* [SUPPLIED MATERIAL]
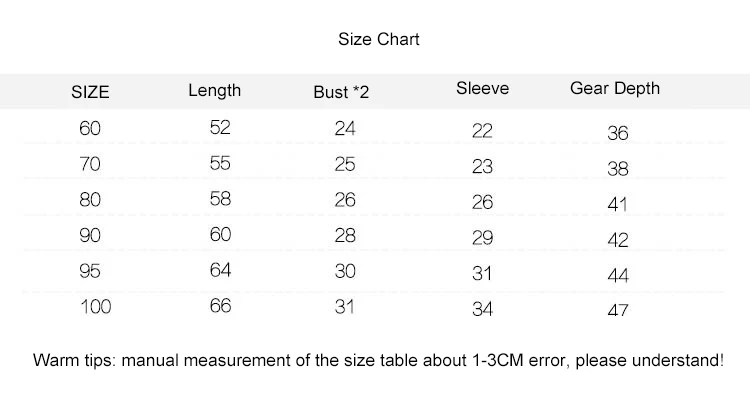Click length value 52
The image size is (750, 418).
pyautogui.click(x=220, y=127)
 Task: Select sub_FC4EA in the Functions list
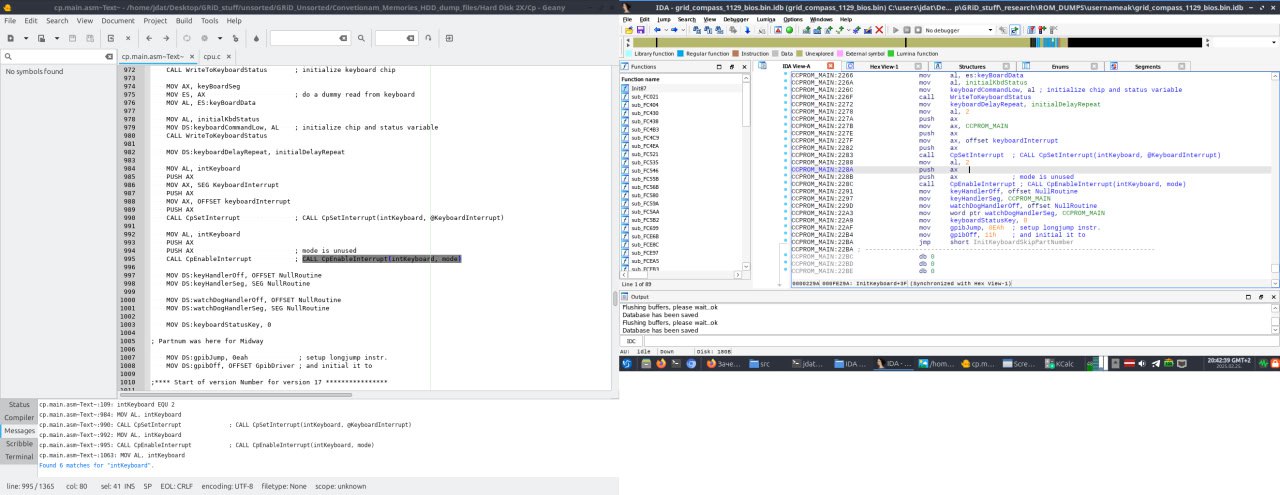[645, 146]
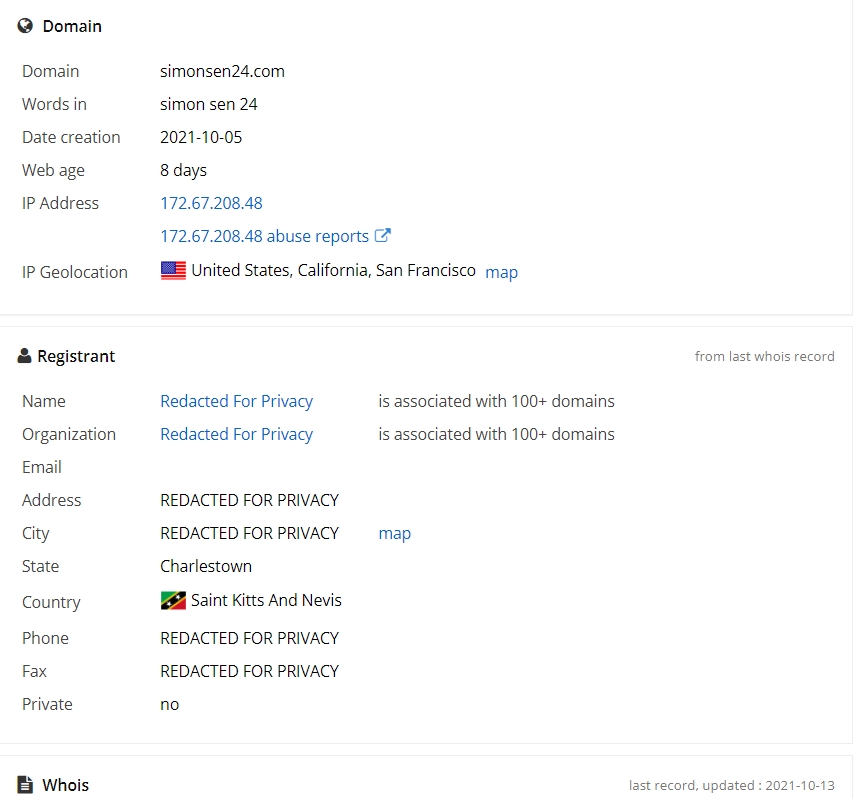This screenshot has width=854, height=799.
Task: Open the 172.67.208.48 abuse reports link
Action: 265,236
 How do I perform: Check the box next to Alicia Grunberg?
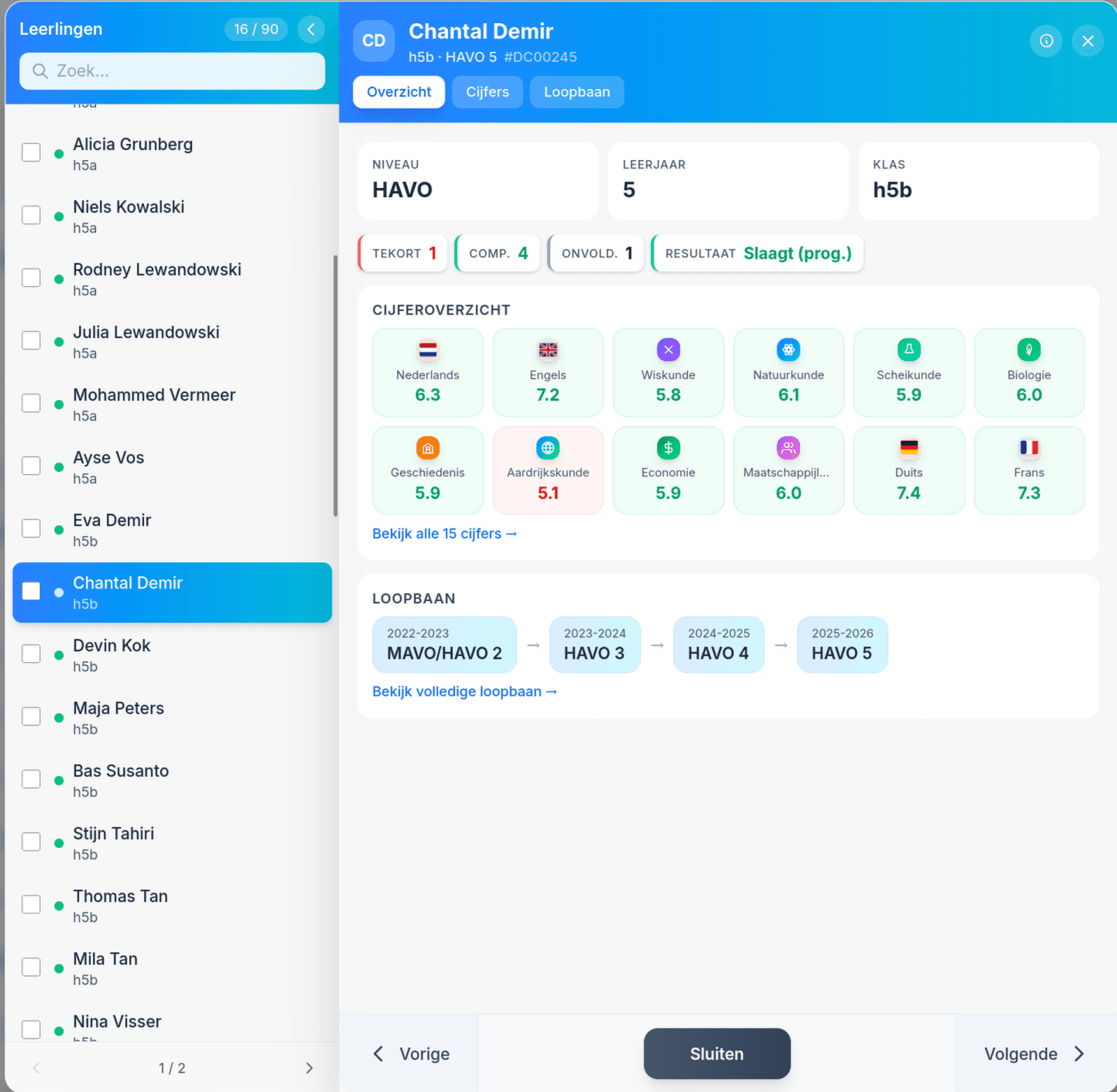tap(31, 152)
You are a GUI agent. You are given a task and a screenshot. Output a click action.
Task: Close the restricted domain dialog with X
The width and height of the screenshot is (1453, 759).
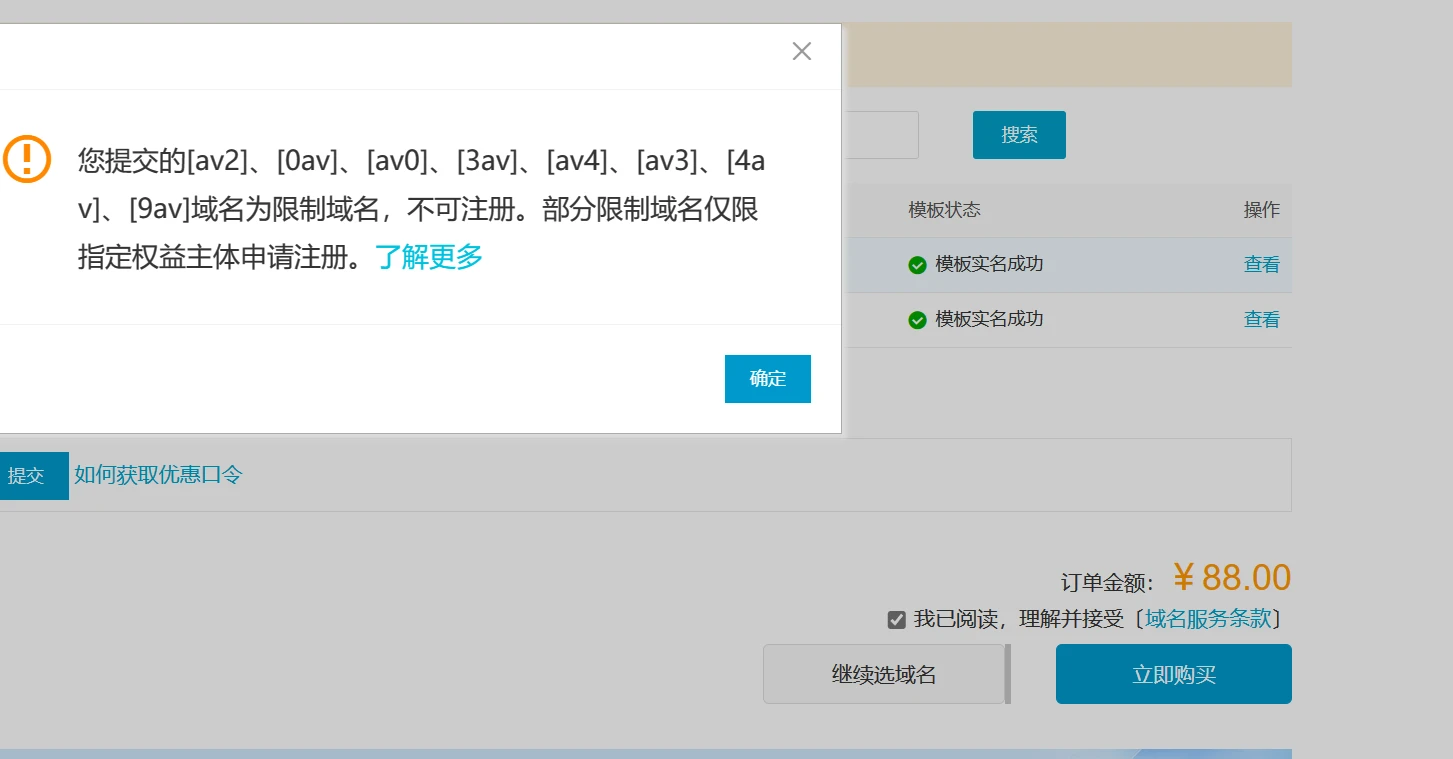pyautogui.click(x=801, y=51)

* [YOUR TASK]
Quote all of the records above word for word, leaving out the pictures.

* [RESULT OF THE EXERCISE]
Click length value 52
The image size is (750, 418).
pyautogui.click(x=220, y=127)
 Task: Select sub_FC4EA in the Functions list
[645, 146]
This screenshot has width=854, height=799.
Task: Open the 172.67.208.48 abuse reports link
Action: 265,236
 How do I perform: Check the box next to Alicia Grunberg?
tap(31, 152)
You are a GUI agent. You are given a task and a screenshot. Output a click action.
Task: Close the restricted domain dialog with X
The width and height of the screenshot is (1453, 759).
pyautogui.click(x=801, y=51)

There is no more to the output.